The undersigned agrees that each such attorney-in-fact may rely entirely on information furnished orally or in writing by the undersigned to each such attorney-in-fact. The undersigned also agrees to indemnify and hold harmless the Company and each such attorney-in-fact against any losses, claims, damages or liabilities (or actions in these respects) that arise out of or are based on any untrue statement or omission of necessary facts in the information provided by the undersigned to such attorney-in-fact for purposes of executing, acknowledging, delivering and filing Forms 3, 4 or 5 (including amendments thereto) and agrees to reimburse the Company and each such attorney-in-fact for any legal or other expenses reasonably incurred in connection with investigating or defending against any such loss, claim, damage, liability or action.

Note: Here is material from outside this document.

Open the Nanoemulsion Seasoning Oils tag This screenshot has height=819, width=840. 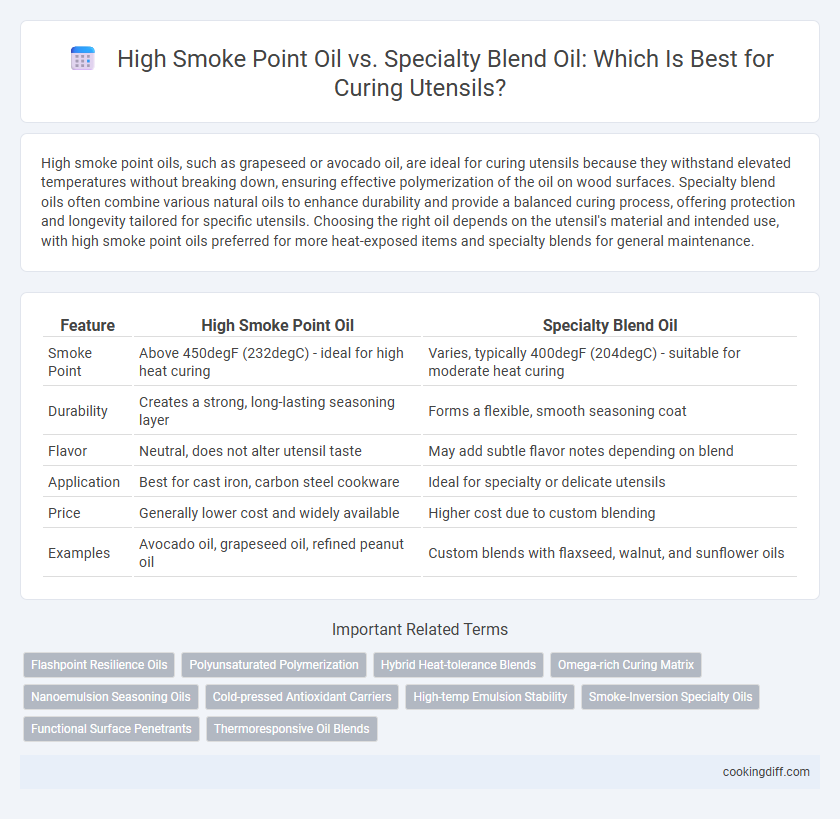[x=111, y=697]
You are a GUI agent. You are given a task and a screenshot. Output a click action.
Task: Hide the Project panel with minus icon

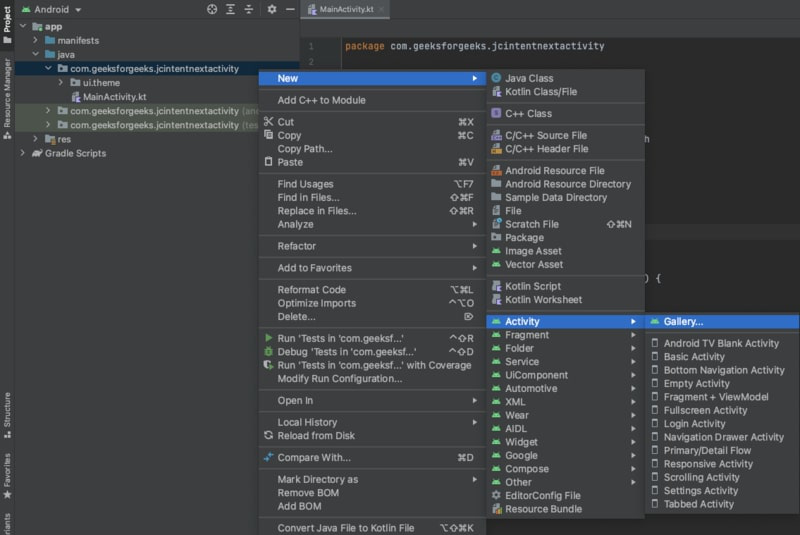pos(290,9)
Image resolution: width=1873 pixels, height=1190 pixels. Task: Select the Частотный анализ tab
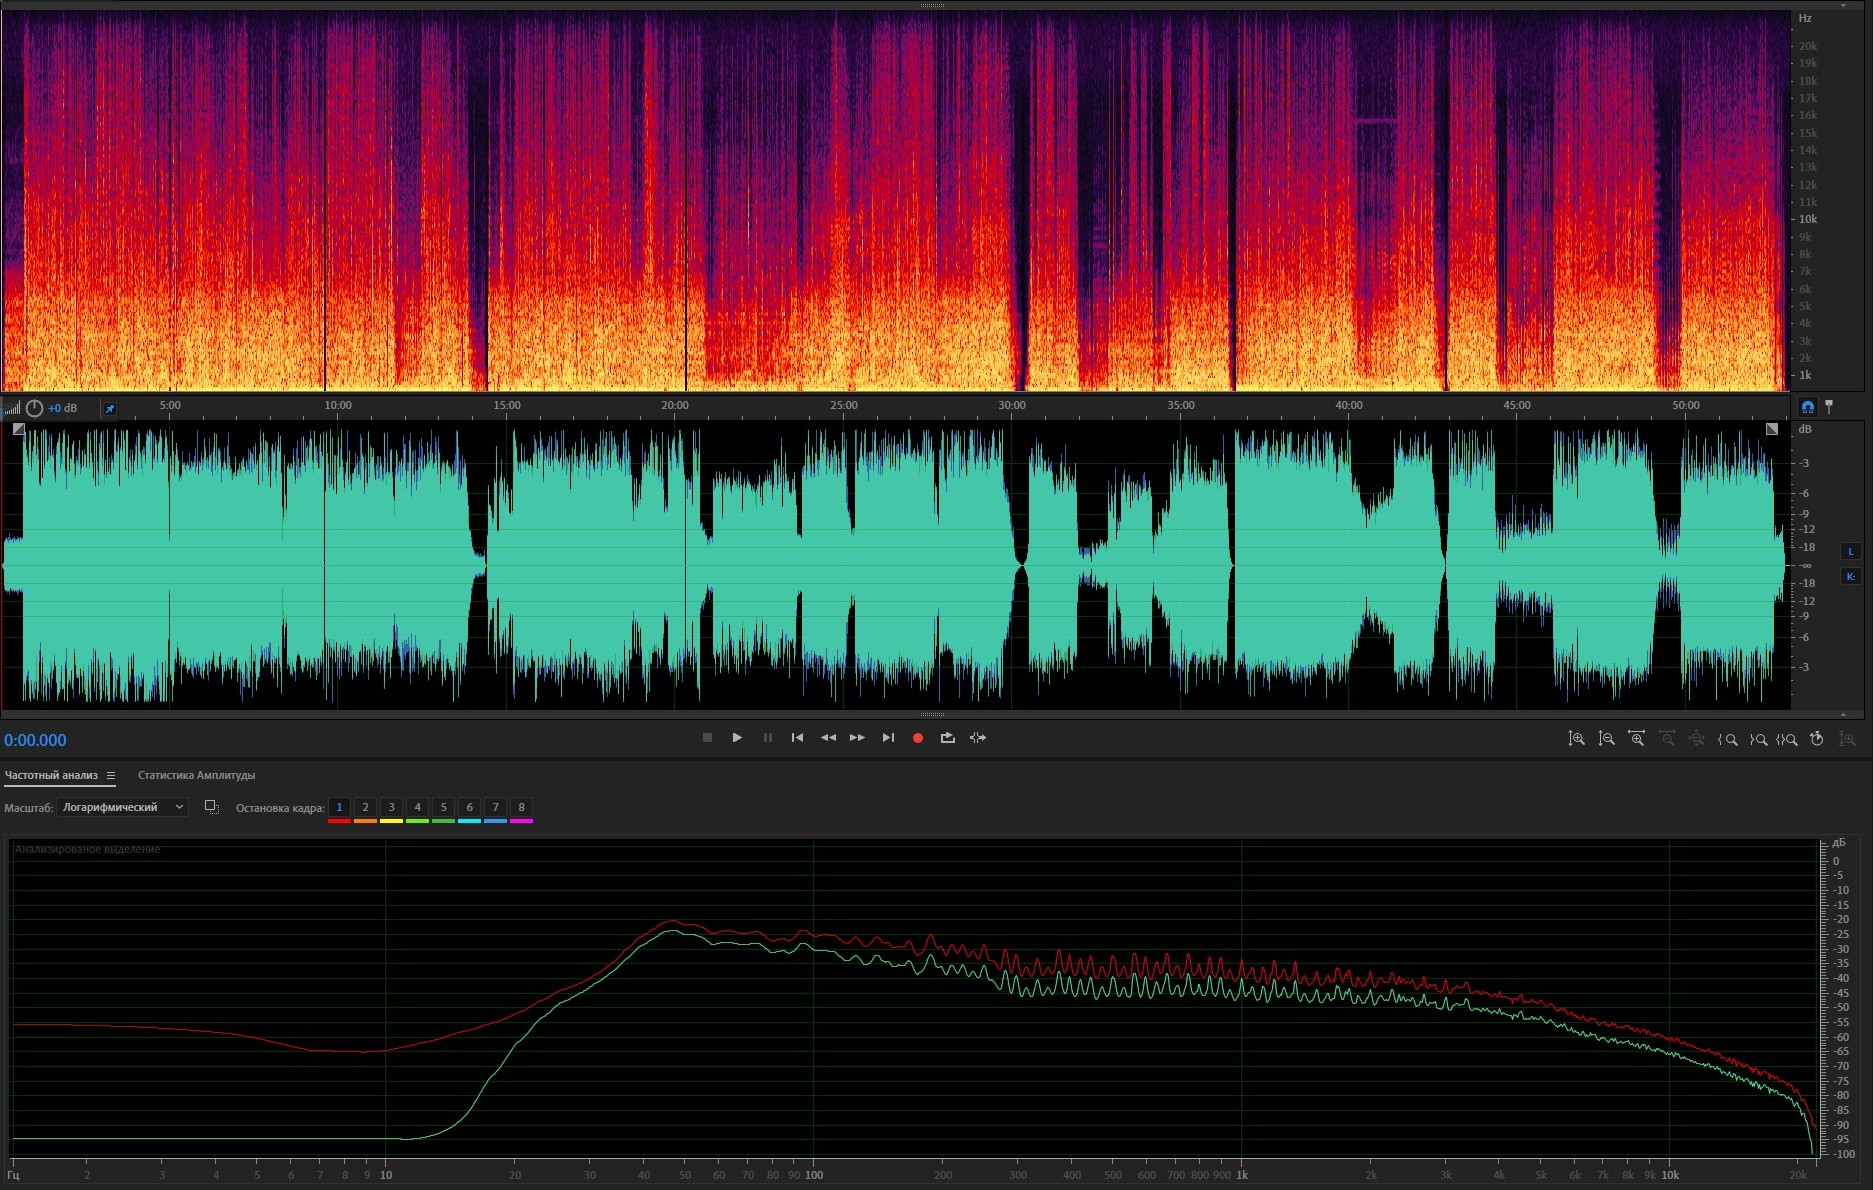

This Power of Attorney shall remain in full force and effect until the undersigned is no longer required to file Form 3, 4 or 5 reports with respect to the undersigneds holdings of and transactions in securities issued by the Company, unless earlier revoked by the undersigned in a signed writing delivered to the foregoing attorneys-in-fact.

IN WITNESS WHEREOF, the undersigned has caused this Power of Attorney to be executed as of this 19th day of November, 2024.